L’évaluation de la vétusté, point de discorde 

Notre contrat ne prévoyait pas la possibilité de reconstruire ailleurs.” Alors ils ont opté pour une indemnisation au prix de la reconstruction à l’identique, moins la vétusté. Le nœud du problème. L’expert de l’assurance et le contre-expert que la famille a choisi de prendre n’arrivent pas à se mettre d’accord sur l’évaluation de la vétusté. "On va demander une tierce expertise.” Ce qui va rallonger les délais de traitement du dossier.  

On se bat parce qu’on a l’impression qu’on est en train de se faire entuber”, explique-t-elle. Elle est responsable administrative et financière, les lignes de compte ne l’effrayent pas. “Mon conjoint travaille dans le BTP”, il connaît les tarifs des matériaux qui composaient la maison. La famille a également “la chance d’avoir scanné énormément de photos et de factures”.  

27 milliards de francs versés, les rendus de rapport s'accélèrent

Évelyne, l’une de leur voisine, qui a elle aussi sollicité son propre expert, rencontre moins de difficultés.

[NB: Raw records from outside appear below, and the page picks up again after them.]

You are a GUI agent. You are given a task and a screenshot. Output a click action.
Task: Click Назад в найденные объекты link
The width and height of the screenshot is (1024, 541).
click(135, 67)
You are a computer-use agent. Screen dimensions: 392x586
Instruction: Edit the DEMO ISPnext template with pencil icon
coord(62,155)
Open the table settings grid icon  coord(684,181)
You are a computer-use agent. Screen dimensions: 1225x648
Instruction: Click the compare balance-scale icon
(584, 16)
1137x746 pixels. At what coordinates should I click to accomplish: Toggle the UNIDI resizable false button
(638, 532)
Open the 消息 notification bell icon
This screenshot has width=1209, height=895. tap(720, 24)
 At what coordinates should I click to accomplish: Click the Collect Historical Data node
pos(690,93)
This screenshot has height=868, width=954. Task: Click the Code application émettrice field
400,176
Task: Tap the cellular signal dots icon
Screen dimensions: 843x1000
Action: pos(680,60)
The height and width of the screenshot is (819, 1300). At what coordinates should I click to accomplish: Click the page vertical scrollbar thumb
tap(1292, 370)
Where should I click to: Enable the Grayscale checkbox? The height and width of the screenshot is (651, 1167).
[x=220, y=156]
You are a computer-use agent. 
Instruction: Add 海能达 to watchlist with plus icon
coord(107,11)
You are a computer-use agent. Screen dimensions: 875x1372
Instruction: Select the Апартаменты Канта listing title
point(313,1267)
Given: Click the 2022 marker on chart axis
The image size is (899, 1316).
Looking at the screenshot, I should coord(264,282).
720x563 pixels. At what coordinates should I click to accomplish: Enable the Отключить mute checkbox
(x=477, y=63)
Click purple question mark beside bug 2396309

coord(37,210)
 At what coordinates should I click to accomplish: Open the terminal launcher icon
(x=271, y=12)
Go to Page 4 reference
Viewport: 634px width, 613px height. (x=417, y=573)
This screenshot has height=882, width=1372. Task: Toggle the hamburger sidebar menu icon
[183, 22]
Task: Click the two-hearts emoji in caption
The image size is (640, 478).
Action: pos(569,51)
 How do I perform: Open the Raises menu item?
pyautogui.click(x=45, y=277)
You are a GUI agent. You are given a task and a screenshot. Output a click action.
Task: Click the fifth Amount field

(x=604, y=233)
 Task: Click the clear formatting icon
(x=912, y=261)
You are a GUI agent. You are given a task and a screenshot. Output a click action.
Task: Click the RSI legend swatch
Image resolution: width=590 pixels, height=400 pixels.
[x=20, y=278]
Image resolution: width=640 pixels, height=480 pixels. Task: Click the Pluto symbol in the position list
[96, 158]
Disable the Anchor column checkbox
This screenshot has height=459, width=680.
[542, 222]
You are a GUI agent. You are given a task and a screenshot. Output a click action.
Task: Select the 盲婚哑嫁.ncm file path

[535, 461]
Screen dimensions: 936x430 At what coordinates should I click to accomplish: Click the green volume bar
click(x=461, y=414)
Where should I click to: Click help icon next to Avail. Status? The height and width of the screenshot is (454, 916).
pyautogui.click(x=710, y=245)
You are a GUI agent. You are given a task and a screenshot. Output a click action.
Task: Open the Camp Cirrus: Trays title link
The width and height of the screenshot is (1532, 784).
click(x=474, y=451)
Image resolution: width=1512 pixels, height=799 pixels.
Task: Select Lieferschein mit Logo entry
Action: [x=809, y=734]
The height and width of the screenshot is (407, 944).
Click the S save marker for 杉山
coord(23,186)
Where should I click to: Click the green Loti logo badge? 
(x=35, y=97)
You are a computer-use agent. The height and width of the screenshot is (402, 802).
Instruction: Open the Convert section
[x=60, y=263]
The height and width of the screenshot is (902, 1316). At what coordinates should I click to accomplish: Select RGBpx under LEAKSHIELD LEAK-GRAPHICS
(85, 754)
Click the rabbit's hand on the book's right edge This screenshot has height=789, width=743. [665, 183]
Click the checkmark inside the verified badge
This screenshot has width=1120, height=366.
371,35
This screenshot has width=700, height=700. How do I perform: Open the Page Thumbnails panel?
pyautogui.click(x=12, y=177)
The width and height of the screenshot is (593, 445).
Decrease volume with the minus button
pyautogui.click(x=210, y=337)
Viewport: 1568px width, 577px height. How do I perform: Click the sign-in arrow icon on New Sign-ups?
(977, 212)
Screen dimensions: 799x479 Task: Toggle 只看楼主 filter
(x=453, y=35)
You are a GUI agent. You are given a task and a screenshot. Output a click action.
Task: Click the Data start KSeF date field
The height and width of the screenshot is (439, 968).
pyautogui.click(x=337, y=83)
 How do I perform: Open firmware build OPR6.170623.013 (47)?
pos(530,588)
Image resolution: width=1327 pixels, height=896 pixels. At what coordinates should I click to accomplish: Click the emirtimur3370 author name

Peut-être parce qu’elle a choisi la reconstruction à l’identique et avait fait expertiser sa maison en 2020. Peut-être parce que son assureur joue mieux le jeu. "Des dossiers à plusieurs centaines de milliers de francs ont été clôturés”, annonce son expert, qui a classé les assurances en trois catégories : bon élève, élève moyen, mauvais élève.  

En janvier, les assureurs avaient débloqué 27 milliards de francs aux particuliers et aux entreprises. “Depuis début décembre, en un mois, on a versé 7,6 milliards”, indique Frédéric Jourdain. Les rendus d’expertise s’accélèrent. Les indémnisations aussi. Mais après ? Des sinistrés pourraient se retrouver radiés.